The algorithmic ocean: How AI is revolutionizing marine conservation

Driven by a childhood marked by war and environmental devastation, Dyhia Belhabib developed an innovative technology to combat illegal fishing.

The Cutter Douglas Munro and crew searching for illegal, unreported, and unregulated fishing activity including high seas driftnet fishing. U.S. Coast Guard

This article was originally featured on MIT Press Reader.

Dyhia Belhabib’s journey to becoming a marine scientist began with war funerals on TV. Her hometown, on the pine-forested slopes of the Atlas Mountains in northern Algeria, lies only 60 miles from the Mediterranean Sea. But a trip to the beach was dangerous. A bitter civil war raged across the mountains as she was growing up in the 1990s; the conflict was particularly brutal for Belhabib’s people, the Berbers, one of the Indigenous peoples of North Africa. As she puts it: “We didn’t go to the ocean much, because you could get killed on the way there.”

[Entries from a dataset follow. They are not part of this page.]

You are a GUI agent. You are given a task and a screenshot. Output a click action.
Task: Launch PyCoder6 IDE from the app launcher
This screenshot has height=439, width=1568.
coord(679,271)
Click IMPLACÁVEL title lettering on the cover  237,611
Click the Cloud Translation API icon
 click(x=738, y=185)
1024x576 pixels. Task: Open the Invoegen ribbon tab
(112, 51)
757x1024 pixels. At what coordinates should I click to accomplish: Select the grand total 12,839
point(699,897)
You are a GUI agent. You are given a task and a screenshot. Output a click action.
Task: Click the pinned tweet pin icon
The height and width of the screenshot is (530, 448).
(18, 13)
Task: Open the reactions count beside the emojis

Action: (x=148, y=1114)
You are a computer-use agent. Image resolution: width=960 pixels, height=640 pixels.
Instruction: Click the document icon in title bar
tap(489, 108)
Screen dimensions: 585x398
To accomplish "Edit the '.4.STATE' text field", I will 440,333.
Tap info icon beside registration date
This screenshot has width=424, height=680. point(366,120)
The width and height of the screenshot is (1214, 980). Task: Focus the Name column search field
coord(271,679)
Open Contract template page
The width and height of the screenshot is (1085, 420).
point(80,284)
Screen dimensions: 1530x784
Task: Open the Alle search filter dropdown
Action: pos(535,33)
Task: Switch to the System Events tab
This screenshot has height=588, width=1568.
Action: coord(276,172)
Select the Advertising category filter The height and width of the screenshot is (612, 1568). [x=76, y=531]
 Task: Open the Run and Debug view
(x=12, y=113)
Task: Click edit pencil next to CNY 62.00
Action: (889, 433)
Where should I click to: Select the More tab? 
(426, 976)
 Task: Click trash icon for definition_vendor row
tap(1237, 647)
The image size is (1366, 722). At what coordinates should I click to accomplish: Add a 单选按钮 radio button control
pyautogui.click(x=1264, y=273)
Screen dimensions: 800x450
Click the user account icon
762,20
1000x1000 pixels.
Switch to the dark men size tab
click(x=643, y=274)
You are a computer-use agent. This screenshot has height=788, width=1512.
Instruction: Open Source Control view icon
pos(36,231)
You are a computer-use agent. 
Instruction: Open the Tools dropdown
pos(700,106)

The ocean surfaced in her life in another way, on state-run television. When an important person was assassinated or a massacre occurred, broadcasters would interrupt regular programming to show a sober documentary. They frequently chose a Jacques Cousteau film, judged sufficiently dignified and neutral to commemorate the deaths. Whenever she saw the ocean on television, Belhabib would wonder who had died. “My generation thinks of tragedies when we see the ocean,” she says. “I didn’t grow to love it in my youth.”

By the time she was ready for university, the civil war had ended. The Islamists had lost the war, but their cultural influence had grown. Engaged at 13 to a fiancé who wanted her to become a banker, Belhabib chafed at the restrictions. Her given name, Dyhia, refers to a Berber warrior queen who successfully fought off invading Arab armies over a thousand years ago; Queen Kahina, as she is also known, remains a symbol of female empowerment, an inspiration for Berbers and for the thousands of Algerian women who took up arms in the war of independence. In a society where one in four women cannot read, Belhabib realized she didn’t want to go to university only to spend her life “counting other people’s money.

“We didn’t go to the ocean much, because you could get killed on the way there.”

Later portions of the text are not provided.